Impact of genetic profiles on experimental studies: outbred versus wild rats

Abstract

Most rats used in toxicological or pharmacological research are obtained from outbred stocks. It is assumed that they are characterized by a high degree of genetic heterogeneity, reflecting that of the human population. However, most outbred stocks available have been kept as restricted colonies over a long period of time, decreasing their genetic variability.
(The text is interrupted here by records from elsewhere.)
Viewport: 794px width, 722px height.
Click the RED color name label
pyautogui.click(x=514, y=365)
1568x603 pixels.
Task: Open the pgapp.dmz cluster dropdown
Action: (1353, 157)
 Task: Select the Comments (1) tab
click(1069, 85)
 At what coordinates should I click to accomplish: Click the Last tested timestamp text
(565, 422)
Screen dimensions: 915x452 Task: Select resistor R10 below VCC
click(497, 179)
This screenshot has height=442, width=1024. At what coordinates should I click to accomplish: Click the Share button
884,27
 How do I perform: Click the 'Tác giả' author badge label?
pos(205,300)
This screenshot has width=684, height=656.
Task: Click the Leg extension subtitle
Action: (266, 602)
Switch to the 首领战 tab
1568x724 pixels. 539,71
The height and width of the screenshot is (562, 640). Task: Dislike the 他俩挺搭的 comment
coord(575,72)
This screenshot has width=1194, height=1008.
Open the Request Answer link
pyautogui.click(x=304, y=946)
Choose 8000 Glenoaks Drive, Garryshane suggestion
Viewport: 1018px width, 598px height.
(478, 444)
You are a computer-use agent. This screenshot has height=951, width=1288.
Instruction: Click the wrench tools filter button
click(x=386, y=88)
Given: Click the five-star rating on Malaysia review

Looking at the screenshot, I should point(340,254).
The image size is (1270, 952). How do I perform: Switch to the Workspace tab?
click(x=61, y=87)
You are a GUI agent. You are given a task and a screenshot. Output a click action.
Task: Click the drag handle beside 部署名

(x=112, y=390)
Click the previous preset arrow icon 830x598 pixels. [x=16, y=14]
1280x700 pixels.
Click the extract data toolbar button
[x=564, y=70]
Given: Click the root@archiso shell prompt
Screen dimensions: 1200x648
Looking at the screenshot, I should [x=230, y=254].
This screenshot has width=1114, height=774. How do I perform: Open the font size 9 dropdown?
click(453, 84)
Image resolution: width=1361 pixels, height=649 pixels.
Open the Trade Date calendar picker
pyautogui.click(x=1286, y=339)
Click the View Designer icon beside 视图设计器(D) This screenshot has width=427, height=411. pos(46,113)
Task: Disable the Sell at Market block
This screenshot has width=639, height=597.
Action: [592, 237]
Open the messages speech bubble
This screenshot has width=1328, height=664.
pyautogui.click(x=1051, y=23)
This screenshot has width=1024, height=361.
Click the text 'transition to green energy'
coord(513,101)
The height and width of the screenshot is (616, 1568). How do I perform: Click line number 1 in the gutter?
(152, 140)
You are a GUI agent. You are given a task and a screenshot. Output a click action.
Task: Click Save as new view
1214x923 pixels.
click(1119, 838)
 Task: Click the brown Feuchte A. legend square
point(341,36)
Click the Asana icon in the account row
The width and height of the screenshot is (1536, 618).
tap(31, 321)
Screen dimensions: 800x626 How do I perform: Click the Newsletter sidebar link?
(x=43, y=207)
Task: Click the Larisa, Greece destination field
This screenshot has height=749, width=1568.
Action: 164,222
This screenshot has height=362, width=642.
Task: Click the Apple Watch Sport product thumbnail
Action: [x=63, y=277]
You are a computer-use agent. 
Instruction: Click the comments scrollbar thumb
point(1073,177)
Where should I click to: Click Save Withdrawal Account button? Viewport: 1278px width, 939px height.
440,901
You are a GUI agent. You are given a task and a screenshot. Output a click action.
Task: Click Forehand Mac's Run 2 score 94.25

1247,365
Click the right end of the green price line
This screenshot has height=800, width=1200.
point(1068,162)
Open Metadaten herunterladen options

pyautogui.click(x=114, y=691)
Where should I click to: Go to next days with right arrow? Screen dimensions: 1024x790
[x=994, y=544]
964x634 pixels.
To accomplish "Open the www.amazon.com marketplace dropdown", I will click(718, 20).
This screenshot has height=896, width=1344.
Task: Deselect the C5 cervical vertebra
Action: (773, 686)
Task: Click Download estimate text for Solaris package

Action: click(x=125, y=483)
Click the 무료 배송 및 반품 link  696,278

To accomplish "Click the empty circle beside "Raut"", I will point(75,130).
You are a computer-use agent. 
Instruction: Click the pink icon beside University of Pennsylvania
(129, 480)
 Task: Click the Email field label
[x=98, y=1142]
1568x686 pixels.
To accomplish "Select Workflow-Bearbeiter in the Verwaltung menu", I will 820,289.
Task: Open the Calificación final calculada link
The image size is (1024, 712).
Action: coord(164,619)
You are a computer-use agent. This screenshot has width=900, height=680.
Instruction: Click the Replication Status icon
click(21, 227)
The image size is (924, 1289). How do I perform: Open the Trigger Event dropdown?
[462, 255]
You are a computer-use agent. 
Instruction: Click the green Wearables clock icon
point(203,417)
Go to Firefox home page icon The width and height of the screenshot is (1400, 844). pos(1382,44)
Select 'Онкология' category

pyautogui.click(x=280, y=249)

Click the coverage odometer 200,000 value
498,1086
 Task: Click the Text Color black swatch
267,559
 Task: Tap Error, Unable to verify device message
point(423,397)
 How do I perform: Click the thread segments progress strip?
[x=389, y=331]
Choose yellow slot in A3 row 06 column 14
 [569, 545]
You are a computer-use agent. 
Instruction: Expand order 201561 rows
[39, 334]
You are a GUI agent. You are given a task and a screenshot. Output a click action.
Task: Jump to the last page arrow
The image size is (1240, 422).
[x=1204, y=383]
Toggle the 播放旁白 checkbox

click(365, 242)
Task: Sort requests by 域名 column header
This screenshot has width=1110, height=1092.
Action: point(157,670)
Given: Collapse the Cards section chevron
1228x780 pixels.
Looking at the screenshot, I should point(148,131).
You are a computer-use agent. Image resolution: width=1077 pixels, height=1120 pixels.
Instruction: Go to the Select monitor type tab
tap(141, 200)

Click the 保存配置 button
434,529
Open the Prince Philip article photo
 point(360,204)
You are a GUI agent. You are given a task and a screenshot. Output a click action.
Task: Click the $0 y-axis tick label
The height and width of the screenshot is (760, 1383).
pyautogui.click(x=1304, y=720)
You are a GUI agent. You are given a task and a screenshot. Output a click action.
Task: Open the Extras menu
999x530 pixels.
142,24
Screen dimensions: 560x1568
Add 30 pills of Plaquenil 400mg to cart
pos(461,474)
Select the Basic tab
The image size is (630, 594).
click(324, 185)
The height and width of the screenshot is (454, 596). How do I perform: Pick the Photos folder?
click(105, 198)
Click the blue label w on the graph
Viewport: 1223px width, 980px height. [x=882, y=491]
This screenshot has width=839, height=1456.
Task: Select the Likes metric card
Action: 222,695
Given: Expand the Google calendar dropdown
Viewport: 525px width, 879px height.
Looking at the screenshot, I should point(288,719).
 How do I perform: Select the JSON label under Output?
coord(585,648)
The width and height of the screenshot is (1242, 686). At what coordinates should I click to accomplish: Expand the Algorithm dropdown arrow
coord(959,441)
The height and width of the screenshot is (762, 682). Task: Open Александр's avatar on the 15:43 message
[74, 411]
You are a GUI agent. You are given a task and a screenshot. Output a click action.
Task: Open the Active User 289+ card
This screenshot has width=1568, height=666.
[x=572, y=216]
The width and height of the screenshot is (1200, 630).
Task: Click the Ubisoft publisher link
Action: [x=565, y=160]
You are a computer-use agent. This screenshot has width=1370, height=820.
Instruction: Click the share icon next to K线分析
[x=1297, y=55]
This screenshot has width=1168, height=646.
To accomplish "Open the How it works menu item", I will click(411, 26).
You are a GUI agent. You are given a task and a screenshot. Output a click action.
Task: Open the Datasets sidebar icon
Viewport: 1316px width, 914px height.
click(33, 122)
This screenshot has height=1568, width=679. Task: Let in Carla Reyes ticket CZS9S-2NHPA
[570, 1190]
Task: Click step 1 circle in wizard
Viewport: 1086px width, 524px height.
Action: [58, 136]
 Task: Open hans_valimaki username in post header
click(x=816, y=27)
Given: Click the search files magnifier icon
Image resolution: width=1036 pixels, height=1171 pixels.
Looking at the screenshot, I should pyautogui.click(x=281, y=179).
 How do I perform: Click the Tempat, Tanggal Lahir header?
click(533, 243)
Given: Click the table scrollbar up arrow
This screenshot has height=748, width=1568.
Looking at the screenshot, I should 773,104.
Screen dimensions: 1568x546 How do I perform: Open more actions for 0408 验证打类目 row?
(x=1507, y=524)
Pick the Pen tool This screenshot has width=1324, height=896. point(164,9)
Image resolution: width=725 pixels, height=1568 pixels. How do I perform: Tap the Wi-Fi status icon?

Since it is unclear to what extent genetic variability can be expected from an outbred stock, we analyzed 20 rats from each of two outbred stocks, Crl:WIST and Rj:SD, and compared them with 17 unrelated wild rats, using 90 randomly selected microsatellite markers, located on 20 autosomes and chromosome X. Up to 8 alleles per locus were found in wild rats compared with the maximum of 4 alleles in Crl:WIST and 3 alleles in Rj:SD rats. Therefore, significant differences were observed in the mean of number of alleles between Crl:WIST (2.3 ± 0.6) and Rj:SD (1.7 ± 0.6), as well as between both outbred stocks and wild rats (4.6 ± 1.5). The lowest heterozygosity was in Rj:SD (0.27 ± 0.19), which was significantly different from Crl: WIST (0.41 ± 0.19) and wild rats (0.35 ± 0.21). Our findings clearly show loss of alleles in both outbred stocks compared with wild rats and demonstrate that the designation “outbred stock” is no guarantee for genetic and phenotypic variability. This fact will have a significant impact on generation of new outbred stocks as well as performing multistrain experiments and thereby it may reduce false-positive and false-negative results in toxicological and pharmacological research in the future.